Burke, who has since graduated from SUNY Cobleskill, is pursuing a master’s degree in psychology and attributes this experience to helping her find her career path.
“I knew I always wanted to do something that would help people, but this experience certainly changed me. Talking about how we’re taught empathy from a young age, I remember all the lessons and why you should always want to help your neighbor, but to go through what I did and see how my community helped me out is something I’ll never forget,” recalls Burke.
The Schoharie community and beyond came together to help Burke and those hit hardest by the storms.
“Strangers helped me with cleaning out my apartment. They helped with things like picking up the heavy fallen refrigerators and dressers, to offering rides and donating money for food, until I was able to get back on my feet.”
When Alexander thinks back to her own relief efforts and her school district’s response, she says it was really incredible to see the kids and school community band together.
In line with Dr. Borba’s T.A.L.K tactic, Alexander says two simple tips for helping cultivate empathy in children is to make connections and model your behavior.
In the instance of the Schoharie County flooding, for everyone nearby, it wasn’t hard to make a connection to what was happening.
“For those lucky enough to not be directly affected, the devastation was still unescapable. Everywhere you went you would see the contents of homes emptied out on the streets. Children saw the broken beds and couches,” remembers Alexander.
“For those who were local, having an open dialogue about what they were seeing and what it meant for their neighbors, I’m sure put it all into perspective,” says Alexander.
As Borba suggests, the same conversations can be had when children see something like this in the news.
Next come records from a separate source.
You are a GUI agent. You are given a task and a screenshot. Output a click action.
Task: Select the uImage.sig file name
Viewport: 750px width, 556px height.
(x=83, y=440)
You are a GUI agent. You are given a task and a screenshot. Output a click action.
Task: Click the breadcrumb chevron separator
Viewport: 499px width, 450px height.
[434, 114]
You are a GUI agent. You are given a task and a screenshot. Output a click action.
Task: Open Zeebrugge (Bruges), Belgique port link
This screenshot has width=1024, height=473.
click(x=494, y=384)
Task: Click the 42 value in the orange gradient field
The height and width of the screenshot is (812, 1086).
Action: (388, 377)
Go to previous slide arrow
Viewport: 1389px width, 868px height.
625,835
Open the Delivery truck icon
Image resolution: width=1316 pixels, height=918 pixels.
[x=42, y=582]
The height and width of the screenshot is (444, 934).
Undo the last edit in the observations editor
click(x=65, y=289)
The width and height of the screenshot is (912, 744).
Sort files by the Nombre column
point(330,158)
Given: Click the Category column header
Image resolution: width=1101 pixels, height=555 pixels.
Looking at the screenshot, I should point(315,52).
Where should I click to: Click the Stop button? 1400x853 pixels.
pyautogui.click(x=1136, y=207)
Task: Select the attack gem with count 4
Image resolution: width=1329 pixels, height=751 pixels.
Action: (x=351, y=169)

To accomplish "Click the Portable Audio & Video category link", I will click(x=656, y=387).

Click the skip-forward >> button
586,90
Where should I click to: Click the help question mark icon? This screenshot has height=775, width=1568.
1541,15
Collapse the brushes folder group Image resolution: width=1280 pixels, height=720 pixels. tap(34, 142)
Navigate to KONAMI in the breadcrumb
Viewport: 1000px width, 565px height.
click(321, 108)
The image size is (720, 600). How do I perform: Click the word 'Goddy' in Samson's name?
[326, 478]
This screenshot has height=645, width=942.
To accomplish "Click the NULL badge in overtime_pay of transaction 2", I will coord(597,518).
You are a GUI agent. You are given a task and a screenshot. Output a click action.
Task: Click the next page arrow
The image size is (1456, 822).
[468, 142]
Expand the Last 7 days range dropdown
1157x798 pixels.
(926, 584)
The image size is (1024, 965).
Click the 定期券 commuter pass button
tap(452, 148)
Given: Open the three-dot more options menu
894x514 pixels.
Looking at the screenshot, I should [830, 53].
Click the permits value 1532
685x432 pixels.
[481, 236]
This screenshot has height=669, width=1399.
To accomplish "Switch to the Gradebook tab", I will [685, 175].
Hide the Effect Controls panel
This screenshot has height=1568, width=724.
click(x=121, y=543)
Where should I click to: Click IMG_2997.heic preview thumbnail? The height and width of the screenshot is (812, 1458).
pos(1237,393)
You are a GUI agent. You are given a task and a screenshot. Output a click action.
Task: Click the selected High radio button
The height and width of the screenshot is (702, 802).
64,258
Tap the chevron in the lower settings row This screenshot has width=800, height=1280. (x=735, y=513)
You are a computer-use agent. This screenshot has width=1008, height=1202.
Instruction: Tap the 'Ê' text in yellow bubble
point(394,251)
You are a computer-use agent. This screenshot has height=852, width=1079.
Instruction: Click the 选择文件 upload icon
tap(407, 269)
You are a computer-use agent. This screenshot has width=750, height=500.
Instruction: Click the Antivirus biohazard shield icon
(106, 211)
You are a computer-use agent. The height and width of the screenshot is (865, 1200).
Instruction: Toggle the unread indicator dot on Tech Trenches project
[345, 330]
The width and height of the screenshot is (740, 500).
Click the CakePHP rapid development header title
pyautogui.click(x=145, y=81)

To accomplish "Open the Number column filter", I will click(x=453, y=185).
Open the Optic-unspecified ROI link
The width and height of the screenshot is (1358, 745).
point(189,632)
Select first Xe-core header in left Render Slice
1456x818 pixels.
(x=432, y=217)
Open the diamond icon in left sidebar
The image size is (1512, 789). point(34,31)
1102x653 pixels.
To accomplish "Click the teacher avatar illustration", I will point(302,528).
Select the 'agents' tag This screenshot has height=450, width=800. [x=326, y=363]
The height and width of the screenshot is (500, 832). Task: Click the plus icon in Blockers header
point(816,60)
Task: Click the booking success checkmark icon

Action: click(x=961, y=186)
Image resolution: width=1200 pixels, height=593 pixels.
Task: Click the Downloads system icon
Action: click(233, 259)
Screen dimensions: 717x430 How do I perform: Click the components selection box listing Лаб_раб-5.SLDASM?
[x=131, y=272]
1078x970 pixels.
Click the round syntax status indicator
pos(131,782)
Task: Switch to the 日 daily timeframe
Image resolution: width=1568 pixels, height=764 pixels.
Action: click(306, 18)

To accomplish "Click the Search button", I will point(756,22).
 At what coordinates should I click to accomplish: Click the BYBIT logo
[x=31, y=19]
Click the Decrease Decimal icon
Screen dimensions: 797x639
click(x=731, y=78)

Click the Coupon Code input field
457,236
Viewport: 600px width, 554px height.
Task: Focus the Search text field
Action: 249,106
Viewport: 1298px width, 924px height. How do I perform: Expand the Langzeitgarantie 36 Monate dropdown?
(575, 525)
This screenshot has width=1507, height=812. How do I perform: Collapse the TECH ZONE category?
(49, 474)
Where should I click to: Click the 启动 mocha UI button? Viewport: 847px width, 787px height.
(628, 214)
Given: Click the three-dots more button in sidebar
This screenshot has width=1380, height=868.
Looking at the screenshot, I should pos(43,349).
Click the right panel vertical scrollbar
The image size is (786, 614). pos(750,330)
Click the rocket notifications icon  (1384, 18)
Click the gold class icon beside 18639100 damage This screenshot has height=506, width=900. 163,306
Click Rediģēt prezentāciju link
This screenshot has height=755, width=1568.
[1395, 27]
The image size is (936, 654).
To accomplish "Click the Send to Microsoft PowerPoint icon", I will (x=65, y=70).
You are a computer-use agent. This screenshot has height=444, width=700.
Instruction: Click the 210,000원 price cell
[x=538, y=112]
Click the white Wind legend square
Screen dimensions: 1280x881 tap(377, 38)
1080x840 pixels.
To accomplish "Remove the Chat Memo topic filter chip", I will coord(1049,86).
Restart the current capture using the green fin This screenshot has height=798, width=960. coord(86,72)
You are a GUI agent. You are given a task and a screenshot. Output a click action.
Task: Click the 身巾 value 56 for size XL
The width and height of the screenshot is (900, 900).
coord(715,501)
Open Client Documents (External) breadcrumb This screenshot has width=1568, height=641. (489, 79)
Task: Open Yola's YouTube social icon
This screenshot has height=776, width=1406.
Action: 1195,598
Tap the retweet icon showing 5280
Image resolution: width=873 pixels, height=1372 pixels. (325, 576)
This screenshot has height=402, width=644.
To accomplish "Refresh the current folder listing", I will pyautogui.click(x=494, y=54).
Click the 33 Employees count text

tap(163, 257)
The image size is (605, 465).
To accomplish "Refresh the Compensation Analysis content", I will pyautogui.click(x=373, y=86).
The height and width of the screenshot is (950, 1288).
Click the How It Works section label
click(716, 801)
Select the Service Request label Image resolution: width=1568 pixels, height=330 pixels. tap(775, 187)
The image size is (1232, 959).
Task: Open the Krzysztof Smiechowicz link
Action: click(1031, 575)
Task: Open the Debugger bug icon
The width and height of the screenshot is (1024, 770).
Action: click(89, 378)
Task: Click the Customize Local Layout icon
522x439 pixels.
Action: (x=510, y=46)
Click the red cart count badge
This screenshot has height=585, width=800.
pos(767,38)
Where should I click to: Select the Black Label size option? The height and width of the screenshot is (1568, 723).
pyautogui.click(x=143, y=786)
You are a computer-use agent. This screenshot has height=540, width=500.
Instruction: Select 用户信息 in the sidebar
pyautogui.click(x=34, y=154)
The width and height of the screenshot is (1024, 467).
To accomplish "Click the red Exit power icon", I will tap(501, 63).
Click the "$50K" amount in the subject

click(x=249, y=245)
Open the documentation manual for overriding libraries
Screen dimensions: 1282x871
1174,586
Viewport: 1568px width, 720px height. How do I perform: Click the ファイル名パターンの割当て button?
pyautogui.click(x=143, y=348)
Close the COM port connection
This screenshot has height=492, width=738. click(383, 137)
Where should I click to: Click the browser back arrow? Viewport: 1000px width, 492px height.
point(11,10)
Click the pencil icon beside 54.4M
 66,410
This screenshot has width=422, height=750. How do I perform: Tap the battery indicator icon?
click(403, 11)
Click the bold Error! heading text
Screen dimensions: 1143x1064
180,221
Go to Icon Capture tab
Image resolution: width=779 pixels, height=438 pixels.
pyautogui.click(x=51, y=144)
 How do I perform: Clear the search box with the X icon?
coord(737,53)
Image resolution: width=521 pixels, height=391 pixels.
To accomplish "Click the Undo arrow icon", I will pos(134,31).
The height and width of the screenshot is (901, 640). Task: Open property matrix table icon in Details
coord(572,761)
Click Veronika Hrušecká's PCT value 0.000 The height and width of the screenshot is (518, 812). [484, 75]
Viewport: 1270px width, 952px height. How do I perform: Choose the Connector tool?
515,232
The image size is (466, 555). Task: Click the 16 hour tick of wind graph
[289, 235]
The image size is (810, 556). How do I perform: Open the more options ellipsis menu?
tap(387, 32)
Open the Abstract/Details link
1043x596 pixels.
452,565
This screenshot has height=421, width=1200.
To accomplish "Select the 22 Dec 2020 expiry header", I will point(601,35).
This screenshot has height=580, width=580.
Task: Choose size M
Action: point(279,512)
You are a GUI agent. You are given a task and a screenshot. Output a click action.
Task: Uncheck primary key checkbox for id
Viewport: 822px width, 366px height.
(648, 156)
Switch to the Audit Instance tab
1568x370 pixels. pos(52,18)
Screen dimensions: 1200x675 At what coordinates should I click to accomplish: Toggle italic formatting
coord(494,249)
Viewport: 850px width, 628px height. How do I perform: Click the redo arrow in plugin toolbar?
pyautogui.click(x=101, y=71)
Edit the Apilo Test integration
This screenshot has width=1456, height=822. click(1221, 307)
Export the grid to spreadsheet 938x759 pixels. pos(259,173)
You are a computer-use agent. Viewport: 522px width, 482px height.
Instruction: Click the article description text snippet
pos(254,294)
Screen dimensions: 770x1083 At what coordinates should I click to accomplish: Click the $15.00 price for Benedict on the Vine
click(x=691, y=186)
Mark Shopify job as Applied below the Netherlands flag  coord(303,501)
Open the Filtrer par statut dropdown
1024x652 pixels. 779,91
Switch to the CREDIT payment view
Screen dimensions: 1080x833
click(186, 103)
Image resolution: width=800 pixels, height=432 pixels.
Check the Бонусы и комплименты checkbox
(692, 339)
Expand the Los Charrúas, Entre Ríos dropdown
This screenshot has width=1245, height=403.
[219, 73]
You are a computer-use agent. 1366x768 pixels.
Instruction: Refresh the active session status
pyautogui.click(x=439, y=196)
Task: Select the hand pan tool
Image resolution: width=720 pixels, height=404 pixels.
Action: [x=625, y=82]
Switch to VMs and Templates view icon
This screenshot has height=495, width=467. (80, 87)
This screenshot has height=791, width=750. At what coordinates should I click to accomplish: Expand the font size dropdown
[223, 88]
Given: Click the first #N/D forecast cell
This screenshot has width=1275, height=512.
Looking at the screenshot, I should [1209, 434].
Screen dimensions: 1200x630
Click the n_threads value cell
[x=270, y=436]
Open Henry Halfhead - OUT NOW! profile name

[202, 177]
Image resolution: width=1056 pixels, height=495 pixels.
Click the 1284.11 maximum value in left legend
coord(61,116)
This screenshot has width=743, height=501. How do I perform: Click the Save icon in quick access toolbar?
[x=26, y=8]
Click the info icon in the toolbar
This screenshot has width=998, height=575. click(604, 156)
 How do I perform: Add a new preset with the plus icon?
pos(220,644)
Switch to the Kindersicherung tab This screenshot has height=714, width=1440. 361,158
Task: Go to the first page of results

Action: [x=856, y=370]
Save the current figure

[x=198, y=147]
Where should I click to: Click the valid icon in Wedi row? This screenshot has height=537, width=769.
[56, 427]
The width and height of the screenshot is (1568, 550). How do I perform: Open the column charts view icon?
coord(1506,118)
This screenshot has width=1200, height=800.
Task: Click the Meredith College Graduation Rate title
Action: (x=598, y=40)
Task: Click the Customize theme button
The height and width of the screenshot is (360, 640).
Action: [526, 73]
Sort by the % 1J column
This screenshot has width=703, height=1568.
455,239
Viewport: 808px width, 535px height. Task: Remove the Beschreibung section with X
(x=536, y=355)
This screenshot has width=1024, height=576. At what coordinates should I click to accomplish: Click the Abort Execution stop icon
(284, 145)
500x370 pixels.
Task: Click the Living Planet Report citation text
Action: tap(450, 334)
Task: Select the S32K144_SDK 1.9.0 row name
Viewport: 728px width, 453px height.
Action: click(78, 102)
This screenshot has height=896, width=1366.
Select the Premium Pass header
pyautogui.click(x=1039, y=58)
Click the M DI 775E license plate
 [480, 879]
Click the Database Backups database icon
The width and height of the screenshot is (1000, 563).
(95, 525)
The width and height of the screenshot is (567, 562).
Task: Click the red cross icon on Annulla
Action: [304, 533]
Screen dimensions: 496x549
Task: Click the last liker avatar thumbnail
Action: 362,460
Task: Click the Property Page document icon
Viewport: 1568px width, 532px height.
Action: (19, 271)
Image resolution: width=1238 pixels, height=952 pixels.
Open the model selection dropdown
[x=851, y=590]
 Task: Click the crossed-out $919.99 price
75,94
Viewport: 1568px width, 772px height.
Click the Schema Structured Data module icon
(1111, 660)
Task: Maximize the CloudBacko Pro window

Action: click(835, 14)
Conservations like, ‘now this family has nowhere to sleep. How would you feel? How can we help them?’ can jumpstart empathy in action.
Model your behavior
“Even before the flooding, I have always made it a point with my own children to think about others in need, whether through donating clothes or donating to an organization that gives farm animals to third world families,” says Alexander. “I think it’s rubbing off – I see them want to give back, whether in the form of donating their own clothing or toys.”
Regarding the 2011 floods, Alexander says one of her takeaways was that her students helped out in ways that were appropriate for them.
This is important to keep in mind when having these same conversations with your children. What’s referred to a “child-sized” help is a response that’s both appropriate and feasible for children. For example, if your child sees animals in another state displaced by a natural disaster, they might want to save them all. While that’s a really nice gesture and response, as their parent you can help them hone in on their child-sized response, perhaps finding a local organization that’s already established and helping with the animal relief effort, or finding out what supplies are needed and sending them.
“When we were brainstorming what we could do at the time of the floods, students wanted to get out there and get to work, but we realized we couldn’t really help with clean-up because a lot of what was being removed and fixed was hazardous and potentially dangerous, so we rallied and did clothing, food and supply drives,” says Alexander.
“You’re teaching children to value and respect the feelings and lives of others. Child-sized help eventually grows into adults being helpful members of society; ones that hopefully help to make a difference in our world.”
Aubree Kammler is a public information specialist for the Capital Region BOCES Communications service in Albany, NY.